Until recently, policymakers have used different approaches aiming to increase poor people’s productivity and connect them to markets in order to reduce poverty: poverty-targeted and growth-oriented programs.
The poverty-targeted approach aims at helping poor people improve their livelihoods by entering the labor market or establishing sustainable self-employment activities. BRAC’s graduation-style model is such an example. Over the last years, several governments and NGOs have piloted graduation-style programs, which try to ensure that targeted beneficiaries do not suffer from new shocks while finding pathways to overcome (extreme) poverty. These programs usually provide a combination of consumption support (food or cash), productive assets along with technical skills training, savings accounts or groups, financial literacy training, and coaching during a limited period of time. Although this graduation approach has proved to have positive and long-term impacts on earnings and other socio-economic outcomes, big questions remain unanswered: is it cost-effective? What is the optimal model for a specific context? Is it scalable? Are its impacts sustainable over time?

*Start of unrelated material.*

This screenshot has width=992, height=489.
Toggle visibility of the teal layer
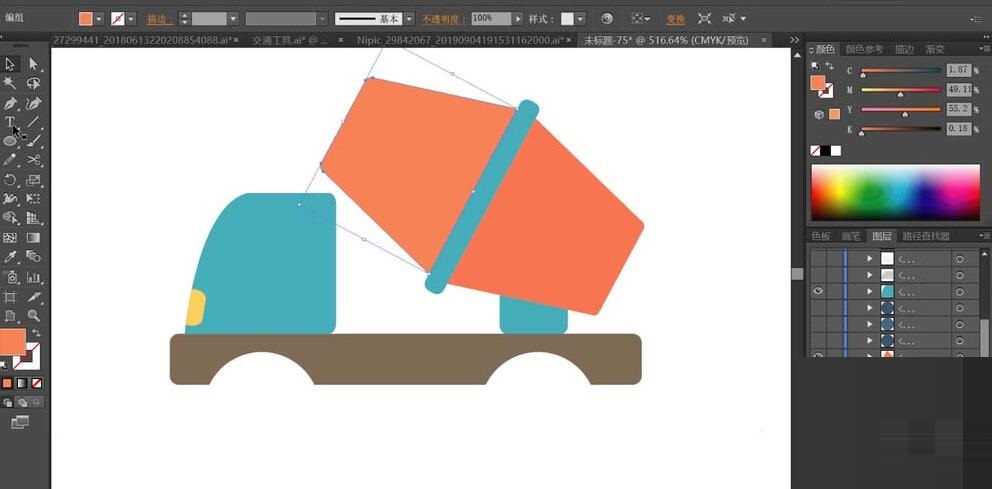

A more sustainable way of lifting people out of poverty is the growth-oriented approach, which can help people access markets and value chains. This approach identifies ex-ante sectors of the economy, value chains, and business opportunities that are either potentially lucrative, have growth potential, or have space for reducing inefficiencies, given the country’s specific context. Productive Alliances (PA) is a growth-oriented model widely implemented in Latin America since the early 2000s. The model aims at “strengthening the linkages between producers, buyers, and the public sector with agricultural value chains” by developing horizontal alliances between smallholder producers and vertical alliances between them and buyers in the market. These partnerships help producers overcome market barriers, improve quality, and increase production levels while benefiting buyers with timely and consistent supplies of crops. There are other models outside of agriculture in services, such as rural tourism value chains. Evaluated PAs have achieved positive socio-economic outcomes, but projects implemented to date didn’t target poverty reduction and it is unclear whether they have reached or benefitted the very poor.
Despite the noteworthy results of these two approaches, they leave an important gap: the programs designed to reach the very poor increased their livelihoods but not enough to lift them permanently out of poverty; and the programs that can provide sustainable paths out of poverty have not specifically targeted the very poor.

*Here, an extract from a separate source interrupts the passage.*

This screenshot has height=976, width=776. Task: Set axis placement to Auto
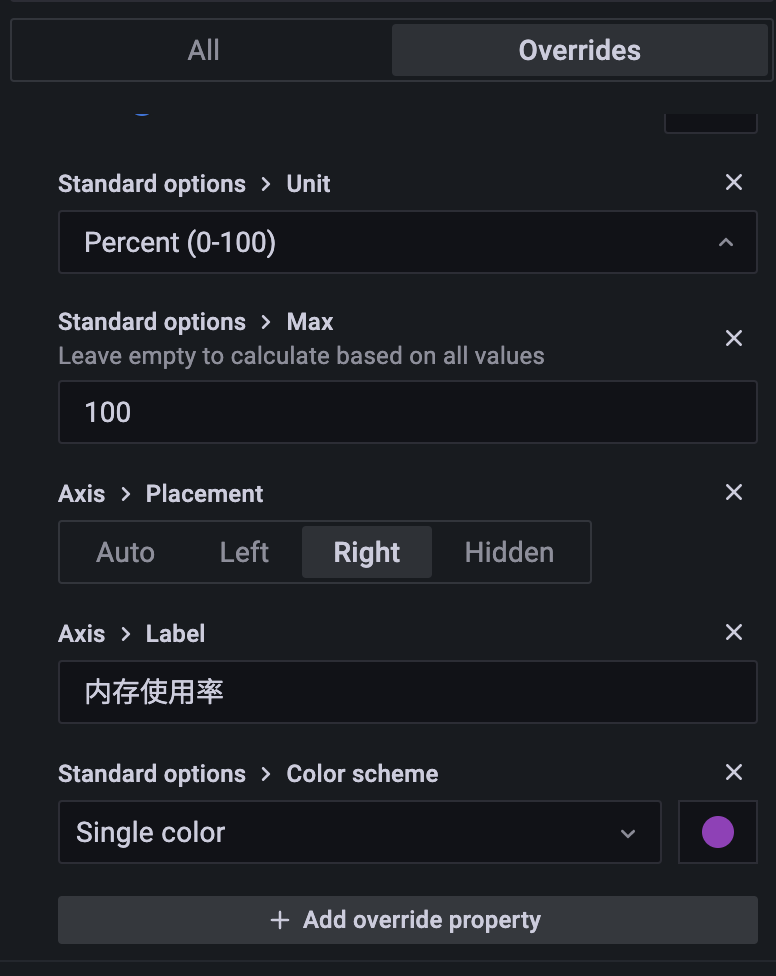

Could we get the best of both worlds and create a new generation of economic inclusion programs?
With this in mind, the World Bank is currently working on new programs to connect vulnerable population groups (poor, youth, refugees and IDPs, women, etc.) with markets. In Côte d’Ivoire, for example, the Economic Inclusion into Value Chains project aims to integrate poor households in value chains that present growth potential. To pilot this approach, we needed a sector fulfilling two principles: targeting the poorest and a high growth potential sector.
We selected the rice value chain because many households —including the poorest— grow rice, and therefore the project will provide an opportunity to focus on the integration of the most vulnerable. At the same time, the sector has a high growth potential as there is scope for improved coordination within the chain, and the government is committed to meet the increasing rice consumption by substituting the high share of rice imports (60% of rice consumed in 2013) with local production. Based on an assessment of binding constraints within the chain, we have identified a set of tailored interventions simultaneously targeting rice farmers, producer organizations, and rice mills, to improve on and off farm jobs outcomes and contribute to poverty reduction in Côte d’Ivoire.
This innovative approach, which aims to connect the poorest households to growing markets, can yield positive long-term impacts for vulnerable workers and their families. In future posts we will present more details on the project in Côte d’Ivoire and other similar programs that the World Bank is developing.